From Elsewhere: Are the Independent Police Complaints Commission protecting senior officers from criticism over the Rotherham scandal?

IPCC liars. (Image from Crimebodge)

 

Judging by a piece on the Crimebodge website on the enquiry into the Rotherham scandal, it certainly looks as if this is what could be happening. According to the Crimebodge piece that I’ve partially quoted below, the IPCC, may be throwing misbehaving junior officers to the wolves in order to protect senior officers who were involved in the Rotherham scandal.

The IPCC seemed to me to be very very reluctant to answer the Freedom of Information Act questions put to them by Crimebodge and that in itself is suspicious, especially when we are dealing with a force that is a byword for sleaze and for pandering to Muslims.

Here’s a section of the Rotherham questions put to the IPCC by the author of the Crimebodge website. The rest of the article can be found by following the link at the bottom of the excerpt.

Crimebodge said:

Do you remember the Rotherham scandal? Where 1,400 children were sexually abused between 1997 and 2013 at the hands of rape Jihadists. Of course you remember it, why wouldn’t you? It’s only organisations like the IPCC that want you to forget. This is why the Independent Police Complaints Commission are so determined to drag out the complaint’s process for as long as they can (just as they did with Hillsborough), in the hope that it will fade from public memory and they won’t have to bother disciplining the very people they are so desperate to protect…

Coppers.

Or to be more precise: Top Coppers.

Take recent events, whereby this website made a Freedom of Information request to the IPCC to find out exactly how many serving coppers involved in the Rotherham scandal had been served misconduct notices; police officers that had wilfully ignored reports of children being raped, so as not to offend their most favoured victims: the Islamic community. These cops would probably have raped the children themselves rather than say something negative about their beloved religion of savagery, because one thing the police are very good at – apart from sitting on their fat arses trawling Facebook – is enforcing the government’s left wing narrative.

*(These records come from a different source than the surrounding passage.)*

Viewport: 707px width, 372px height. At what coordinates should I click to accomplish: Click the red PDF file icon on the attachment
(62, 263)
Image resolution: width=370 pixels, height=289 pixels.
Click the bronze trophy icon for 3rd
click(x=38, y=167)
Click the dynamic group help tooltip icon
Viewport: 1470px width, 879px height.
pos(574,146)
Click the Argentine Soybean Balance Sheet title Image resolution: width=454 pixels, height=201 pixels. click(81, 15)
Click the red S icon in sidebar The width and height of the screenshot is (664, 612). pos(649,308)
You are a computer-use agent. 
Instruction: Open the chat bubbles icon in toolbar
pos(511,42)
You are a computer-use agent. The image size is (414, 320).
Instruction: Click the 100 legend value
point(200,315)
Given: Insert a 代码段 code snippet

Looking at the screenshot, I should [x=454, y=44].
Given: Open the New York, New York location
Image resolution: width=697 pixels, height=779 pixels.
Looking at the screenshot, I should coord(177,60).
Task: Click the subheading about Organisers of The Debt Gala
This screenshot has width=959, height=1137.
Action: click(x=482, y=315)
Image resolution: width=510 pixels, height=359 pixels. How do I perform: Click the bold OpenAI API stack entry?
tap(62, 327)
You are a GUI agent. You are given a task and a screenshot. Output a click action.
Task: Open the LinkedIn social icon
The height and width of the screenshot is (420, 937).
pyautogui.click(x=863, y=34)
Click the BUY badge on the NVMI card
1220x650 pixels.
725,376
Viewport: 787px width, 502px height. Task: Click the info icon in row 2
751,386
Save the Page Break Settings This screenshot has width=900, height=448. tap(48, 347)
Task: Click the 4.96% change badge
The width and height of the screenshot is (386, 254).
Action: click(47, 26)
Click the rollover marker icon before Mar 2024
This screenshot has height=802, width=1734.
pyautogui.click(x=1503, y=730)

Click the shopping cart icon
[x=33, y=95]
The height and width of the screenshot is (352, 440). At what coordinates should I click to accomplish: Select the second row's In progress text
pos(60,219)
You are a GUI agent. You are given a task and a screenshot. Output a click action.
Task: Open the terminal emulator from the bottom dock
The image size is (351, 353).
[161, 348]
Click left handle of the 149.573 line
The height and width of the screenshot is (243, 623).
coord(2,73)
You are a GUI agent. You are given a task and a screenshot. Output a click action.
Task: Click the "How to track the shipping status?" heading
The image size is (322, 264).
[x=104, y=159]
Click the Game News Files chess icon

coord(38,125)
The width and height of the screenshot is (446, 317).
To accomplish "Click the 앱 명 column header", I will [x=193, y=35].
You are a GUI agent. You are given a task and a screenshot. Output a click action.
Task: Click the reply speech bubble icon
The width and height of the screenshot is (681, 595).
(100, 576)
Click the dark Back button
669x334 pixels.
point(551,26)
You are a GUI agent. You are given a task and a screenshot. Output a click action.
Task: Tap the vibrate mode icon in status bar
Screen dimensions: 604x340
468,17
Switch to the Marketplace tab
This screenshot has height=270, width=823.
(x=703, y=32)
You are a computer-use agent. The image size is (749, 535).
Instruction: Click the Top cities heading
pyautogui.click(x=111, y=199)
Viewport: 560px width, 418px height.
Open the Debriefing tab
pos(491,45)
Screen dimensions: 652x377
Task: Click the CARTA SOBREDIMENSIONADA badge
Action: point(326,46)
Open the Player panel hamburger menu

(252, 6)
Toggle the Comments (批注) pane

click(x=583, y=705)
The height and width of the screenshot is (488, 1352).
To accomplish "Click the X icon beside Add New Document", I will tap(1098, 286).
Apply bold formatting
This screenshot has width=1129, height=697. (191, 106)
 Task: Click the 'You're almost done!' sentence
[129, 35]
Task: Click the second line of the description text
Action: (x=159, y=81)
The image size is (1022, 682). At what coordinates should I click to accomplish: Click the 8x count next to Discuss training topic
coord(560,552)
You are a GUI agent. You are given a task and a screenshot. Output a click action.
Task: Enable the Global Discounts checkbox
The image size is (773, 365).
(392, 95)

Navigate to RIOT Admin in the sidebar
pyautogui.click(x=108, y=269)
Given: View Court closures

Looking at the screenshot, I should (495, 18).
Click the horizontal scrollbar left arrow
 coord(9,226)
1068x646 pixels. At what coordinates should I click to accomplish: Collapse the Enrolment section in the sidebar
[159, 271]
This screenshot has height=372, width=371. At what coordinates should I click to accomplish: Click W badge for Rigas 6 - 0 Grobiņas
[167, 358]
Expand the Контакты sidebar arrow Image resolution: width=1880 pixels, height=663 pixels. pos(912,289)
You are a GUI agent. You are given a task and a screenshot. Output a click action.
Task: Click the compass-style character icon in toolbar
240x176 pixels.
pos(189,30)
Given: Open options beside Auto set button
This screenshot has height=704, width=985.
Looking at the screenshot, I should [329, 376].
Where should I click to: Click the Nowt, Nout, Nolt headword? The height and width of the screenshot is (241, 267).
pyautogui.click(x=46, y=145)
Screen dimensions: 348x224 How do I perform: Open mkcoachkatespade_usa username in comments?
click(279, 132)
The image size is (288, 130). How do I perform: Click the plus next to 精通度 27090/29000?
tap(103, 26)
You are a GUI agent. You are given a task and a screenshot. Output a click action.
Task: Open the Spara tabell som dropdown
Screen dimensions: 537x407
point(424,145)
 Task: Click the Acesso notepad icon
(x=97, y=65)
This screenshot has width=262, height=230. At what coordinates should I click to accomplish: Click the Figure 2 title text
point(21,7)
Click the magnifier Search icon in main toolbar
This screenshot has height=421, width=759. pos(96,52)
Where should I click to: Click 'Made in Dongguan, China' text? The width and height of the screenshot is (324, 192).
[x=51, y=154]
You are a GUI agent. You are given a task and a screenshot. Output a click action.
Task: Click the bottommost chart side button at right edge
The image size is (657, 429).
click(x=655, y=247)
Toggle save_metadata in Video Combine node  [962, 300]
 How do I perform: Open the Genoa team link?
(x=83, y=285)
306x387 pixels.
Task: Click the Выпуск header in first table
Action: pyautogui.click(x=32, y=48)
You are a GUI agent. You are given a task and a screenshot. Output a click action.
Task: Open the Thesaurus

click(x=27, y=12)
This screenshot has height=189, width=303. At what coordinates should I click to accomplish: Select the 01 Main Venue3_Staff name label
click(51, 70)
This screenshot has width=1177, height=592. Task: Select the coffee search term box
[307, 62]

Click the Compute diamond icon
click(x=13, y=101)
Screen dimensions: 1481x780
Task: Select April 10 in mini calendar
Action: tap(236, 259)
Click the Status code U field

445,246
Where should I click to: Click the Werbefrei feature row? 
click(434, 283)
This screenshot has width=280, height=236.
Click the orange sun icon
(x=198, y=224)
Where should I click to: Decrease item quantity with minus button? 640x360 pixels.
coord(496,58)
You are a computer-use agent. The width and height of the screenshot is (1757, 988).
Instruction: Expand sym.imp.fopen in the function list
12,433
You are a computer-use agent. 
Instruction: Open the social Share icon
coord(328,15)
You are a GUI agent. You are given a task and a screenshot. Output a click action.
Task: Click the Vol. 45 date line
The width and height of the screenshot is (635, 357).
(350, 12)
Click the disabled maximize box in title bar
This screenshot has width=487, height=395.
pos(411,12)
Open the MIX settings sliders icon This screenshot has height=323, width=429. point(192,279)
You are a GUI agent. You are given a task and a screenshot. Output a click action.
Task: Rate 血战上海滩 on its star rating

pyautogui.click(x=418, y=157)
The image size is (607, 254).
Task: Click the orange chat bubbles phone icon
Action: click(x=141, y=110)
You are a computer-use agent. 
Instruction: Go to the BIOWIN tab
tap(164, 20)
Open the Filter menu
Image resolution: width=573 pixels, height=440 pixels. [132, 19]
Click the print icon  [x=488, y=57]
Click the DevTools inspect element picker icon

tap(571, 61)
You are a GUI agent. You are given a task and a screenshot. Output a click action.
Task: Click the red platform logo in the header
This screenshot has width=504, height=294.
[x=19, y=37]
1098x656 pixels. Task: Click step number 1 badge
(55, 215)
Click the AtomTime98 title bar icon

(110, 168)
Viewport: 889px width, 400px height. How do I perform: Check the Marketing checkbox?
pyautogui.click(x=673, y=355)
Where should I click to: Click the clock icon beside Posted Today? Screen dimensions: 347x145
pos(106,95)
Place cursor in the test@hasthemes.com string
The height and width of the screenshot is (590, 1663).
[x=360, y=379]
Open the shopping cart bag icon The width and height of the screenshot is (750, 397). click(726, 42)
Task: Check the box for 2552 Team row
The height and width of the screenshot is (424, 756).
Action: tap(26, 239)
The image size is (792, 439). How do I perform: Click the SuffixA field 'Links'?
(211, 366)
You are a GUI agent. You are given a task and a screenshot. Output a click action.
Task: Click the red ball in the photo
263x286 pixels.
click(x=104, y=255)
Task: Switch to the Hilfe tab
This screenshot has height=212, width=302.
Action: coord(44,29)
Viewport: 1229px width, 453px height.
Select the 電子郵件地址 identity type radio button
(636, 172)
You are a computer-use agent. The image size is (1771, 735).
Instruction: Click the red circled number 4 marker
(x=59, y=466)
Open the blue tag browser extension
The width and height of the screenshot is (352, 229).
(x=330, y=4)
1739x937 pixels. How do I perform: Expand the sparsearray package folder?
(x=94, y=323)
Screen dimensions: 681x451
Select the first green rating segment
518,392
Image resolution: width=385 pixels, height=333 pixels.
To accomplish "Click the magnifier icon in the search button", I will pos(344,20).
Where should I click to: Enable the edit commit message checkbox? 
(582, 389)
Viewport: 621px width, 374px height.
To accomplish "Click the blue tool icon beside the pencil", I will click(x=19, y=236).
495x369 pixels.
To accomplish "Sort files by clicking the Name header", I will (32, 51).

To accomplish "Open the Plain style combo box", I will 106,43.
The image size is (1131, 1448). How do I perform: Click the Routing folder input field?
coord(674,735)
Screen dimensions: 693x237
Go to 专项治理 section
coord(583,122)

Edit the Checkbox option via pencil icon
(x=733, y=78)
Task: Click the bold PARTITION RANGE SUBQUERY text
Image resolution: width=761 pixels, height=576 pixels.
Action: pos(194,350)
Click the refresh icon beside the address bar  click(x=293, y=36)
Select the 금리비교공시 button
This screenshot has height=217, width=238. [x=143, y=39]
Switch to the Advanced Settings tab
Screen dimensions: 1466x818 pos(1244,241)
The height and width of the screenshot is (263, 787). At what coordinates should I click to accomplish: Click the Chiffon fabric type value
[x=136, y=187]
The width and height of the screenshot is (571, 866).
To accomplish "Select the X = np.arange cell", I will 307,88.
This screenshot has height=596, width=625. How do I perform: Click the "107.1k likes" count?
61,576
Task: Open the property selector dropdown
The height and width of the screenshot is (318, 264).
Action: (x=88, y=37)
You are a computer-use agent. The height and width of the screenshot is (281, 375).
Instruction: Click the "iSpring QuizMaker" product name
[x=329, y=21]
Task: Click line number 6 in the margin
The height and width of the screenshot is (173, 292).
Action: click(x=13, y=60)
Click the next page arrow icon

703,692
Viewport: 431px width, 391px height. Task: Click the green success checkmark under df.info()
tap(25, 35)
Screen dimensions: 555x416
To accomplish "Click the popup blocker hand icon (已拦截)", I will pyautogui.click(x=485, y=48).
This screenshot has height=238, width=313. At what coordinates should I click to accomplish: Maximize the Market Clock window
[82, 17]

When I made my request to the IPCC for this information, they immediately reverted to cop rescue mode and denied my request out of hand. Not only did they refuse to disclose what progress they have made on their ‘burial’ – sorry – ‘investigation’ into the complaints made (as well as not having updated their website on the subject since February) they also refused to disclose the ranks of the 38 officers that have so far been handed misconduct notices. Not that there’s many of them left what with South Yorkshire Police allowing so many of the really bent cops involved, to take early retirement with full pension.

The reason I think it’s important that the IPCC disclose what ranks have been issued with misconduct notices, is so that we can see how far up the police hierarchy this corruption went.

The media would have us believe that it was just the lower rank and file who made the decisions about which victims to dismiss out of hand. I believe that it was the higher ranking officers that enforced the blanket attitude of immunising the Islamic community from any culpability, and instructed their lower ranking officers to act accordingly. Unless the IPCC reveal the ranks of ALL the officers concerned, you can guarantee that the bottom ranks, such as the constables and sergeants,will be thrown to the wolves, while the higher ranking officers such as the inspectors and superintendents, will be protected, shuffled around and promoted.

So far it seems that is precisely what the IPCC are intending…

Read the rest of this piece here:

http://crimebodge.com/ipcc-protecting-top-cops-involved-in-the-rotherham-scandal/

The article then goes on to chronicle Crimebodge’s battle to get disclosure of police rank data from the IPCC and the results that they eventually got. Unsurprisingly the results of the disclosure when they eventually arrived strengthened Crimebodge’s suspicions that the IPCC is protecting senior officers. The IPPC refused to identify the number of officers of senior ranks that have been issued ‘misconduct notices’ on the grounds that this could constitute ‘identifying data’.

I am troubled by the IPCC’s refusal to give out the number of senior police officers who have been reprimanded by way of misconduct notices for several reasons. Firstly, the scale of the Rotherham scandal is so vast and the number of victims so horrendously large, that the public have both a moral and political right to know which officers encouraged and enforced South Yorkshire Police’s policy of turning a blind eye to Islamic Rape Gangs. Secondly the refusal of senior officer data really does confirm the suspicions that the IPCC is protecting senior officers from public opprobrium and possible civil legal action by victims of Muslim sex criminals and the families of these victims.

This development in the Rotherham case should leave people in no doubt that South Yorkshire Police have chosen yet again to look after their own and say ‘sod you’ to everyone else. They do this even though it’s ‘everyone else’ who pays the wages of these incorrigibly corrupt cops. The police have patently failed to protect the ordinary decent people of South Yorkshire and have turned a blind eye to the epidemic of Muslim sexual savagery that has afflicted this area along with too many others for far far too long now.

I find that reading the Crimebodge article leaves me with even less confidence in the probity of the IPCC and its ability to deal with problem of Islamopandering in South Yorkshire Police than I had before and I had very little confidence in them to start with.